BRIEF: In full and word for word, return the listing that follows.

EXERCISE MATERIAL:
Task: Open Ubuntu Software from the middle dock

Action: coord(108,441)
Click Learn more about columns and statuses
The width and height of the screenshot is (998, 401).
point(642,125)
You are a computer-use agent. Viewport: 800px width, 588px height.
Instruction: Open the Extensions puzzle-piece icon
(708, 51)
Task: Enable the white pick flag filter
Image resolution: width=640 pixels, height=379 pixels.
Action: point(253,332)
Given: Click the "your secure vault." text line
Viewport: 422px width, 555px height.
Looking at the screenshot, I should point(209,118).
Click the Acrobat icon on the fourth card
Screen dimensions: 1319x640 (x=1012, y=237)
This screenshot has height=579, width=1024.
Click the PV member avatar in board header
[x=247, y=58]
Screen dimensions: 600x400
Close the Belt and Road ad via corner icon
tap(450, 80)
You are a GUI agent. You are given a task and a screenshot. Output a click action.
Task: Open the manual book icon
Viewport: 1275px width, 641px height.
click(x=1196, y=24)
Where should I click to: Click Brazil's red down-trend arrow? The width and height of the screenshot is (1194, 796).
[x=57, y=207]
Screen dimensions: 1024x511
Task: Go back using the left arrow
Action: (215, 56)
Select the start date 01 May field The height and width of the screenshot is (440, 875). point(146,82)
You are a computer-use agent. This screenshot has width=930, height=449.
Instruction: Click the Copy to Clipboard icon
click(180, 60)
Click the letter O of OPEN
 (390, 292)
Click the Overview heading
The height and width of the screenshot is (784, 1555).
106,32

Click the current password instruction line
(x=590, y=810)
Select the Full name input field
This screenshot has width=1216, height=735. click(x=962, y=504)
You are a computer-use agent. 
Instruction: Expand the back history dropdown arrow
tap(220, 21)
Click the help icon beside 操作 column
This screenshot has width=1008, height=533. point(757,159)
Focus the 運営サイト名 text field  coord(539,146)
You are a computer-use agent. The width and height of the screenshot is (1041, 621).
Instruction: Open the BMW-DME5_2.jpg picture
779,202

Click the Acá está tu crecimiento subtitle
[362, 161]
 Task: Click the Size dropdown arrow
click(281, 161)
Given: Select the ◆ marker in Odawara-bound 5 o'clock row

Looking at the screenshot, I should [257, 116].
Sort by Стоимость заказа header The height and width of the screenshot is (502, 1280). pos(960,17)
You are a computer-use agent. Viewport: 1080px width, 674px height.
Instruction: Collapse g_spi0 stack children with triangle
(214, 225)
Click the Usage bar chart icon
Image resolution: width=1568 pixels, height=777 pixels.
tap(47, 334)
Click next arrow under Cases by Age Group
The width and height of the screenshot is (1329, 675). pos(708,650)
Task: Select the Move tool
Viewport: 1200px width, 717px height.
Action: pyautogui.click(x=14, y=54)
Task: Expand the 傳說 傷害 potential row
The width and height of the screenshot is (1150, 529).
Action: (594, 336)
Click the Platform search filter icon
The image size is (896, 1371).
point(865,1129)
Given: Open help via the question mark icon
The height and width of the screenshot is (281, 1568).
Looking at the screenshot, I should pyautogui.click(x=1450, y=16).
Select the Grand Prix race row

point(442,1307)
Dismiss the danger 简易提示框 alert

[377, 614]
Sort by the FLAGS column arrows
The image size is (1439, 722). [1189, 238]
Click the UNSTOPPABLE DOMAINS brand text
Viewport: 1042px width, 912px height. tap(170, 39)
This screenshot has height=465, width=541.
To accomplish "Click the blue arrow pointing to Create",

ANSWER SPACE:
Task: Open Ubuntu Software from the middle dock

Action: coord(108,441)
Click Learn more about columns and statuses
The width and height of the screenshot is (998, 401).
point(642,125)
You are a computer-use agent. Viewport: 800px width, 588px height.
Instruction: Open the Extensions puzzle-piece icon
(708, 51)
Task: Enable the white pick flag filter
Image resolution: width=640 pixels, height=379 pixels.
Action: point(253,332)
Given: Click the "your secure vault." text line
Viewport: 422px width, 555px height.
Looking at the screenshot, I should point(209,118).
Click the Acrobat icon on the fourth card
Screen dimensions: 1319x640 (x=1012, y=237)
This screenshot has height=579, width=1024.
Click the PV member avatar in board header
[x=247, y=58]
Screen dimensions: 600x400
Close the Belt and Road ad via corner icon
tap(450, 80)
You are a GUI agent. You are given a task and a screenshot. Output a click action.
Task: Open the manual book icon
Viewport: 1275px width, 641px height.
click(x=1196, y=24)
Where should I click to: Click Brazil's red down-trend arrow? The width and height of the screenshot is (1194, 796).
[x=57, y=207]
Screen dimensions: 1024x511
Task: Go back using the left arrow
Action: (215, 56)
Select the start date 01 May field The height and width of the screenshot is (440, 875). point(146,82)
You are a computer-use agent. This screenshot has width=930, height=449.
Instruction: Click the Copy to Clipboard icon
click(180, 60)
Click the letter O of OPEN
 (390, 292)
Click the Overview heading
The height and width of the screenshot is (784, 1555).
106,32

Click the current password instruction line
(x=590, y=810)
Select the Full name input field
This screenshot has width=1216, height=735. click(x=962, y=504)
You are a computer-use agent. 
Instruction: Expand the back history dropdown arrow
tap(220, 21)
Click the help icon beside 操作 column
This screenshot has width=1008, height=533. point(757,159)
Focus the 運営サイト名 text field  coord(539,146)
You are a computer-use agent. The width and height of the screenshot is (1041, 621).
Instruction: Open the BMW-DME5_2.jpg picture
779,202

Click the Acá está tu crecimiento subtitle
[362, 161]
 Task: Click the Size dropdown arrow
click(281, 161)
Given: Select the ◆ marker in Odawara-bound 5 o'clock row

Looking at the screenshot, I should [257, 116].
Sort by Стоимость заказа header The height and width of the screenshot is (502, 1280). pos(960,17)
You are a computer-use agent. Viewport: 1080px width, 674px height.
Instruction: Collapse g_spi0 stack children with triangle
(214, 225)
Click the Usage bar chart icon
Image resolution: width=1568 pixels, height=777 pixels.
tap(47, 334)
Click next arrow under Cases by Age Group
The width and height of the screenshot is (1329, 675). pos(708,650)
Task: Select the Move tool
Viewport: 1200px width, 717px height.
Action: pyautogui.click(x=14, y=54)
Task: Expand the 傳說 傷害 potential row
The width and height of the screenshot is (1150, 529).
Action: (594, 336)
Click the Platform search filter icon
The image size is (896, 1371).
point(865,1129)
Given: Open help via the question mark icon
The height and width of the screenshot is (281, 1568).
Looking at the screenshot, I should pyautogui.click(x=1450, y=16).
Select the Grand Prix race row

point(442,1307)
Dismiss the danger 简易提示框 alert

[377, 614]
Sort by the FLAGS column arrows
The image size is (1439, 722). [1189, 238]
Click the UNSTOPPABLE DOMAINS brand text
Viewport: 1042px width, 912px height. tap(170, 39)
This screenshot has height=465, width=541.
To accomplish "Click the blue arrow pointing to Create",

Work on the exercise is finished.